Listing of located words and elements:
+ + +

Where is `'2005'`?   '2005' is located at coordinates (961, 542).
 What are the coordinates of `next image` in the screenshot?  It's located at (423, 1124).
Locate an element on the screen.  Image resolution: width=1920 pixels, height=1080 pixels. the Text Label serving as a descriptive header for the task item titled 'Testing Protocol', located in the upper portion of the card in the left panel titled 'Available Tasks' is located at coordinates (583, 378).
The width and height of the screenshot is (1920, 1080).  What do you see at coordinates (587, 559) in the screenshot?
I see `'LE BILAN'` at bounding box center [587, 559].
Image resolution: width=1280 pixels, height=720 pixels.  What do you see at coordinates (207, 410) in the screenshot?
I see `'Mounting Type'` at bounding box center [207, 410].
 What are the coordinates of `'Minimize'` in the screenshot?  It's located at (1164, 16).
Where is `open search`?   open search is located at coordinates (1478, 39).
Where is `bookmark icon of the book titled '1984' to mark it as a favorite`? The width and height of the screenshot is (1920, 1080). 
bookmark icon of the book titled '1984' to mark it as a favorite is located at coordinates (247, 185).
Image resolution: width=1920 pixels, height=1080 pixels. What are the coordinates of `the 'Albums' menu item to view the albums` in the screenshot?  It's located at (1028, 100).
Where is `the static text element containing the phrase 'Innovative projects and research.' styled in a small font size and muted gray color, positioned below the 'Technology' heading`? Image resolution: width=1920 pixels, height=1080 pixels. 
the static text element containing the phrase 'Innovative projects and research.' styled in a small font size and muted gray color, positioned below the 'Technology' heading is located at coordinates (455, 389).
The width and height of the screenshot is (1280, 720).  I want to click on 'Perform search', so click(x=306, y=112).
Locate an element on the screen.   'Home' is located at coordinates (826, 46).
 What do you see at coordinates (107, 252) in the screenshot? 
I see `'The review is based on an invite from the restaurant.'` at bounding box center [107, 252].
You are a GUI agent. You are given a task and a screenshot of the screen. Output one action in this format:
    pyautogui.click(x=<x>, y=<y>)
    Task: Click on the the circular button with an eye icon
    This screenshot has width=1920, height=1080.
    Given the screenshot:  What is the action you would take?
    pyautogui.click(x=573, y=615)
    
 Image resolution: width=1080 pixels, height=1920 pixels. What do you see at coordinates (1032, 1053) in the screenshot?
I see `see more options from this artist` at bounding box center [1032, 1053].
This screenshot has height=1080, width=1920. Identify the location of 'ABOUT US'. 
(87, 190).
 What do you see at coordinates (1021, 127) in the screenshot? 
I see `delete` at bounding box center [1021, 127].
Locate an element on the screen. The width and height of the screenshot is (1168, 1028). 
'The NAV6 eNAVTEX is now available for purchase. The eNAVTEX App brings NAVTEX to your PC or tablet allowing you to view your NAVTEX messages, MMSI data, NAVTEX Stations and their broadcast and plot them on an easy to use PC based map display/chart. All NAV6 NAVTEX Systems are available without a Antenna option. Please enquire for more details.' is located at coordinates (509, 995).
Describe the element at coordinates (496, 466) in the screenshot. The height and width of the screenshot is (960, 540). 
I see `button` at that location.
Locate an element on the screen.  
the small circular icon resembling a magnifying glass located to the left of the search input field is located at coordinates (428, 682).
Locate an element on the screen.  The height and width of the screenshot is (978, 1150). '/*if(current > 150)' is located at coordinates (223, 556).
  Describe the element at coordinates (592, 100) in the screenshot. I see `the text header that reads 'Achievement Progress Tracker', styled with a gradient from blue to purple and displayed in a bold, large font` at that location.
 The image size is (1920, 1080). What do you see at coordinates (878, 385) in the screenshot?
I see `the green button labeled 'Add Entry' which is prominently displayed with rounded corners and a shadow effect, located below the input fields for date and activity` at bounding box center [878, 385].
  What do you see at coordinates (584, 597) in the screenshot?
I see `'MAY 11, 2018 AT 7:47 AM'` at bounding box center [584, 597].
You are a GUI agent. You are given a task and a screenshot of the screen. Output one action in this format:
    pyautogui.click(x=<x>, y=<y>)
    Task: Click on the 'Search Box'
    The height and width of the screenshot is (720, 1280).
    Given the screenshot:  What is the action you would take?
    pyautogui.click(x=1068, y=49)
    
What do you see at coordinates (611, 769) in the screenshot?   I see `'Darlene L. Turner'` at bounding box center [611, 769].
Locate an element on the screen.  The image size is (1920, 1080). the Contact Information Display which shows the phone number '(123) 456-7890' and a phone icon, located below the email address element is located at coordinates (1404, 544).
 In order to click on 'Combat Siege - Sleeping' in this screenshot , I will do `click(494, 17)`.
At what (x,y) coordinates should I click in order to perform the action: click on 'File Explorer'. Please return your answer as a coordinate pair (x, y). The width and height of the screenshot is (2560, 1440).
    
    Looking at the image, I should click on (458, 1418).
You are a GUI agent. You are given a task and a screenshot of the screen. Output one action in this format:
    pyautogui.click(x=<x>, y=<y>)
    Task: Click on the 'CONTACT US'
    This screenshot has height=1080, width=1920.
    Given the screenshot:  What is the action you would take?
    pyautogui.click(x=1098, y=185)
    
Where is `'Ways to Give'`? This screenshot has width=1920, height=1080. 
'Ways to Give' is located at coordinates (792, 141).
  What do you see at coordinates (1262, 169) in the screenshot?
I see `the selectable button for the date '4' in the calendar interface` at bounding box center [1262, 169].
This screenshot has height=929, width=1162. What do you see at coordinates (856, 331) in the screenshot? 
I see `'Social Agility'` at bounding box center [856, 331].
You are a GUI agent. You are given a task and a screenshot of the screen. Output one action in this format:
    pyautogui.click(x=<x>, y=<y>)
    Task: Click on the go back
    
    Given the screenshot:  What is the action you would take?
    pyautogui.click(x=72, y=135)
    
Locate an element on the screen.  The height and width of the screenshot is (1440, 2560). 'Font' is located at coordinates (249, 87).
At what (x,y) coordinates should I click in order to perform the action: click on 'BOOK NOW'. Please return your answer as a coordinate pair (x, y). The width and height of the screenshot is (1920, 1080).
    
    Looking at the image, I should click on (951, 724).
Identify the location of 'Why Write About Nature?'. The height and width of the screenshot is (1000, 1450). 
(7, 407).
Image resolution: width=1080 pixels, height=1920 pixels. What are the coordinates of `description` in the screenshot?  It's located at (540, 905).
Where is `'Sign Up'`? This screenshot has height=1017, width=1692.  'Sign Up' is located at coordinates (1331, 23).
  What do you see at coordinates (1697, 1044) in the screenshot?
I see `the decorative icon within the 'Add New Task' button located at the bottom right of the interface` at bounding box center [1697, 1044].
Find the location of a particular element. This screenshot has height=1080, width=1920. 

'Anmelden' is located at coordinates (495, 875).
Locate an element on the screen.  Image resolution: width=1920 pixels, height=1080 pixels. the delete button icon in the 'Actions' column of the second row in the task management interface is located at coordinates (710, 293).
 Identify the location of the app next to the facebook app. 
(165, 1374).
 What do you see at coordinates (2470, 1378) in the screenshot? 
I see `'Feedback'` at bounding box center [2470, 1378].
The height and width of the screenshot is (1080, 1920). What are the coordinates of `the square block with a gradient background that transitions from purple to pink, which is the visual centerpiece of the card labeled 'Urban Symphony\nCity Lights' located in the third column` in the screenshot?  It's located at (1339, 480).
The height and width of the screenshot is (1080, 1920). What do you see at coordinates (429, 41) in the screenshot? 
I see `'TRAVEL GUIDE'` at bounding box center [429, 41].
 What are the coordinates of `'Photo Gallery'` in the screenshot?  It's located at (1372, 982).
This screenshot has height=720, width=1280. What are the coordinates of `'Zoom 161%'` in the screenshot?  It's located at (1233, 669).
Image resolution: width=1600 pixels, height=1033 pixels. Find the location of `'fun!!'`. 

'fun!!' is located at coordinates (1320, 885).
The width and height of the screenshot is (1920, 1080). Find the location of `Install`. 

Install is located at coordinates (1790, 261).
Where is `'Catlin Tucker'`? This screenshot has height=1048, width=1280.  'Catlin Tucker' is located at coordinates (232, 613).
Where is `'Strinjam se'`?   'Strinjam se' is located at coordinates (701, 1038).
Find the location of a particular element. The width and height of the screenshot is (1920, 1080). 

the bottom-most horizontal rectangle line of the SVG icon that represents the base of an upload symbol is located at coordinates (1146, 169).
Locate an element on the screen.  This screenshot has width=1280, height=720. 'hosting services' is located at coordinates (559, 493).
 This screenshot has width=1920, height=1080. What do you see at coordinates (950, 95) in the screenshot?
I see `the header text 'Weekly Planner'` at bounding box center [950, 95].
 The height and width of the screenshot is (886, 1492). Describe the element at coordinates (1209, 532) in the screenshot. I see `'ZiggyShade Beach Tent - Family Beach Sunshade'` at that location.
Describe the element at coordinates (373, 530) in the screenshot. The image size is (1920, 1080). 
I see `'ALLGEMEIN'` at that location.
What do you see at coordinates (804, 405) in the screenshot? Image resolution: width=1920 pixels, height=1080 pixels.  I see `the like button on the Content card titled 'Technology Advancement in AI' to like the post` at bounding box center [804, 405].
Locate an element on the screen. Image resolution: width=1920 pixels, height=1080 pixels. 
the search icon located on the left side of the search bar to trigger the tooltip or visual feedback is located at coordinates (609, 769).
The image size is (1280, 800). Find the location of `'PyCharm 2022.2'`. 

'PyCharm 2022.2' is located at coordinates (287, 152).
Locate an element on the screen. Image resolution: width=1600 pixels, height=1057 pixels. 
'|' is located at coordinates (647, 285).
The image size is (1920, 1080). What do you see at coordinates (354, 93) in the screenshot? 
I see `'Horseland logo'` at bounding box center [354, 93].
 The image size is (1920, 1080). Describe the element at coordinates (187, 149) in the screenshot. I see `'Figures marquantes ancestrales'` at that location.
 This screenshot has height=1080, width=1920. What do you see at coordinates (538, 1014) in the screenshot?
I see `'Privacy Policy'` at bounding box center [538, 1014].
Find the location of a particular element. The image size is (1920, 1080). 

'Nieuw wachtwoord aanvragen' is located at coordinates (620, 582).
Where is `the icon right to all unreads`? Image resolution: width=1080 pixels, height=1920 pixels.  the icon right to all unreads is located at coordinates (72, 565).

+ + +

Goal of the exercise => In the listing, rename "Image resolution" to "Screen resolution" in the lines from the one that contains "559) in the screenshot?" through the one that contains "center [107, 252].", leaving everything else unchanged. Reproduce only those lines.

Result of the exercise =>
The width and height of the screenshot is (1920, 1080).  What do you see at coordinates (587, 559) in the screenshot?
I see `'LE BILAN'` at bounding box center [587, 559].
Screen resolution: width=1280 pixels, height=720 pixels.  What do you see at coordinates (207, 410) in the screenshot?
I see `'Mounting Type'` at bounding box center [207, 410].
 What are the coordinates of `'Minimize'` in the screenshot?  It's located at (1164, 16).
Where is `open search`?   open search is located at coordinates (1478, 39).
Where is `bookmark icon of the book titled '1984' to mark it as a favorite`? The width and height of the screenshot is (1920, 1080). 
bookmark icon of the book titled '1984' to mark it as a favorite is located at coordinates (247, 185).
Screen resolution: width=1920 pixels, height=1080 pixels. What are the coordinates of `the 'Albums' menu item to view the albums` in the screenshot?  It's located at (1028, 100).
Where is `the static text element containing the phrase 'Innovative projects and research.' styled in a small font size and muted gray color, positioned below the 'Technology' heading`? Screen resolution: width=1920 pixels, height=1080 pixels. 
the static text element containing the phrase 'Innovative projects and research.' styled in a small font size and muted gray color, positioned below the 'Technology' heading is located at coordinates (455, 389).
The width and height of the screenshot is (1280, 720).  I want to click on 'Perform search', so click(x=306, y=112).
Locate an element on the screen.   'Home' is located at coordinates (826, 46).
 What do you see at coordinates (107, 252) in the screenshot? 
I see `'The review is based on an invite from the restaurant.'` at bounding box center [107, 252].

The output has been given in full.